If you’re revisiting data storage solutions every year, it means your data infrastructure isn’t cutting it for you. As your data volume grows, your storage solution should be able to scale. If it doesn’t—or if it creates more problems than it solves—it’s time to find a new solution.

6. Company decision-makers don’t trust the data

Here’s another major red flag. A recent KPMG survey of global CEOs found that more than half don’t trust the integrity of the data they use to make decisions. They’re concerned about data quality, long-term effectiveness, and the accuracy of analytics. And that means they’re still making decisions based on instinct and experience alone. These decisions aren’t necessarily bad, but they can be faulty. Data—the right data used in the right way—should support instinct and experience with evidence.

7. You don’t know when to keep or purge data

When is data no longer useful? When does the cost of storing it outweigh the benefit it provides? When are you collecting more data than you can use to your advantage? These are important questions. If you can’t answer them, you need to take a hard look at your data policies.

Is Your Data Suspect? Here’s What to Do About It

If you recognize your organization in some of these scenarios, then you already know you need to take action. The question is: what should you do? Here’s a quick rundown of steps you can take to clean up your data and keep it viable:

Start with data governance and data management

Strategy and policy form the foundation for effective data analytics. You can’t collect data willy-nilly and expect to have useful information at the end of the day.
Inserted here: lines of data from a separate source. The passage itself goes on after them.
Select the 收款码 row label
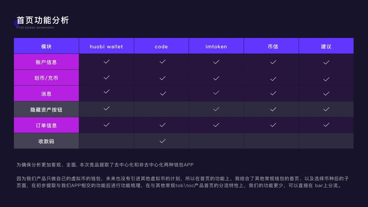The image size is (368, 207). pyautogui.click(x=46, y=141)
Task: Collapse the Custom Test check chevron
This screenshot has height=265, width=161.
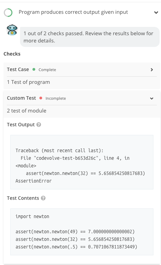Action: pyautogui.click(x=152, y=98)
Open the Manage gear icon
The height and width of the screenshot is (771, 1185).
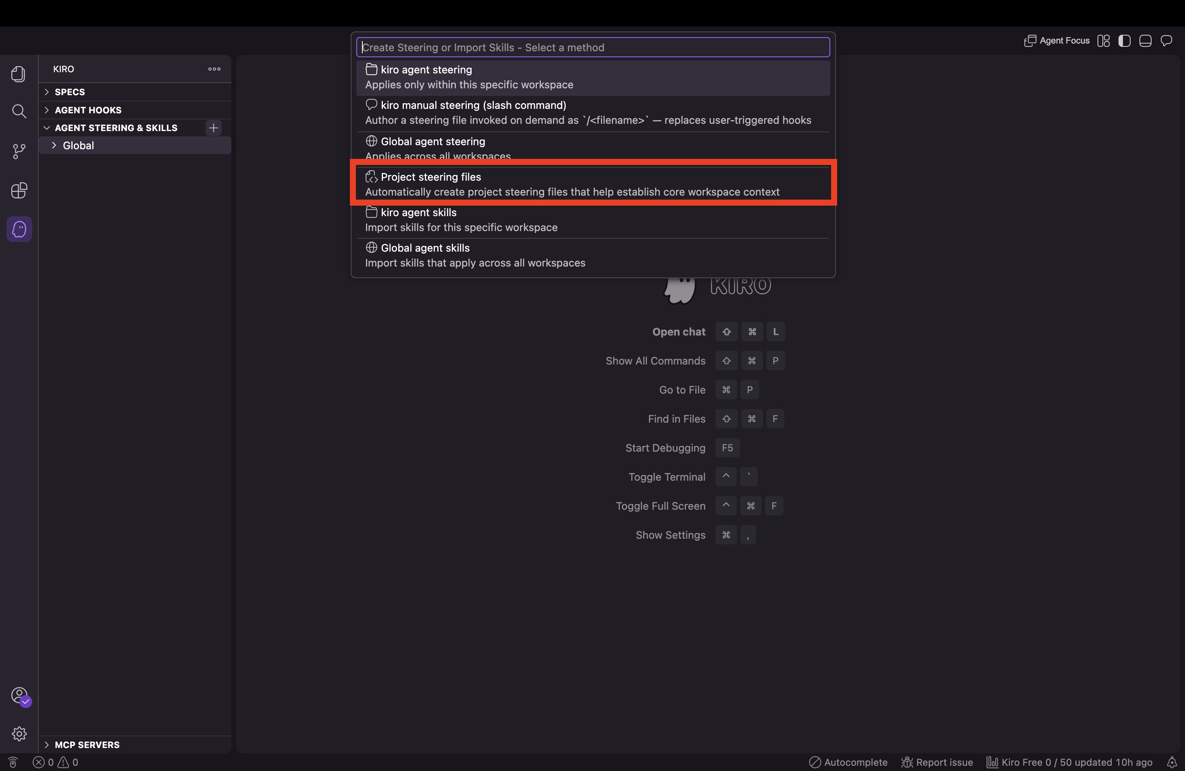pyautogui.click(x=19, y=734)
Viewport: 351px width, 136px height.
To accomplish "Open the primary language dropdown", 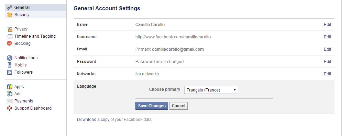I will (211, 90).
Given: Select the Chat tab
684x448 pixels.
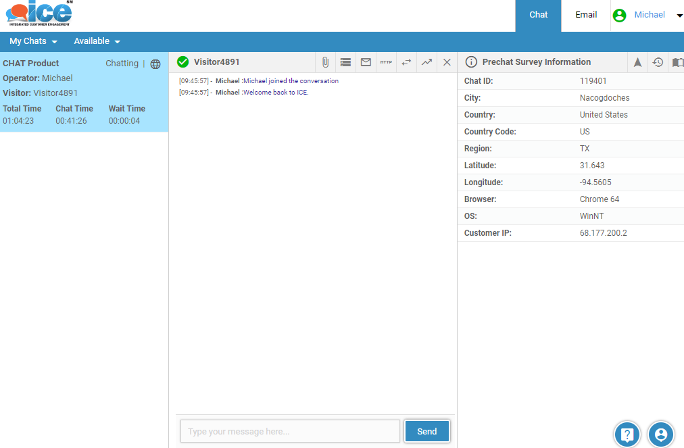Looking at the screenshot, I should 538,15.
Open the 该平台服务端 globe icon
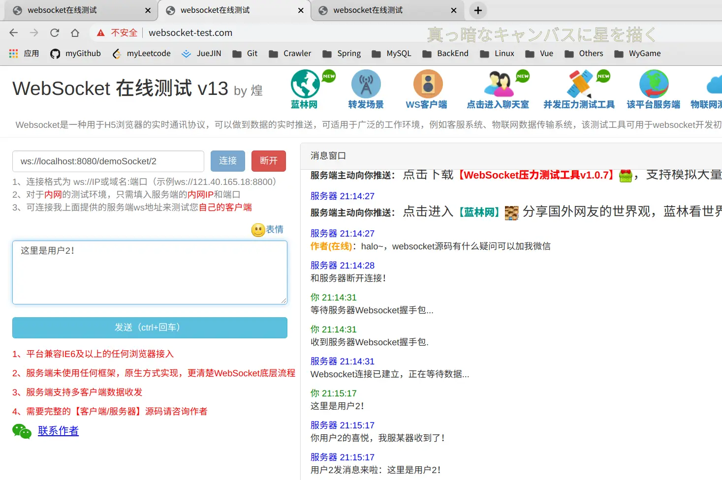The image size is (722, 480). (x=654, y=84)
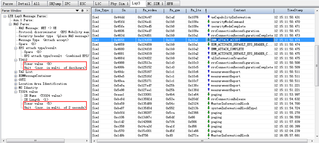Switch to the SNJump tab
This screenshot has height=143, width=319.
tap(55, 4)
Build a consistent data storage solution

Next, upgrade your data storage to eliminate duplicate records and make your data easily accessible. Break down data silos so all parts of the system can talk to each other and share information.

Automate data collection

As much as possible, automate data collection to reduce data entry errors. Review all of the manual steps in your data management processes to and automate where possible to improve efficiency and accuracy.

Perform regular data audits

Even in the best systems with the most stringent precautions in place, bad data creeps in. Periodic data audits should assess the various methods and tools you use for collecting and storing data, clean out old, inaccurate or unused data, and consolidate any rogue data collection that hasn’t made it into the centralized database.

Conclusion

IBM estimates that bad data costs U.S. businesses over $3 trillion every single year. That’s a shocking figure, but this one makes it more personal: 83% of companies believe their revenue is affected negatively by poor quality data.

Bottom line: Bad data hurts. And it keeps you from taking advantages of exciting new technology like IoT, AI, and machine learning. Investing in good data architecture, governance, and management positions you to enjoy higher productivity and increased revenue. It’s time to take the next step.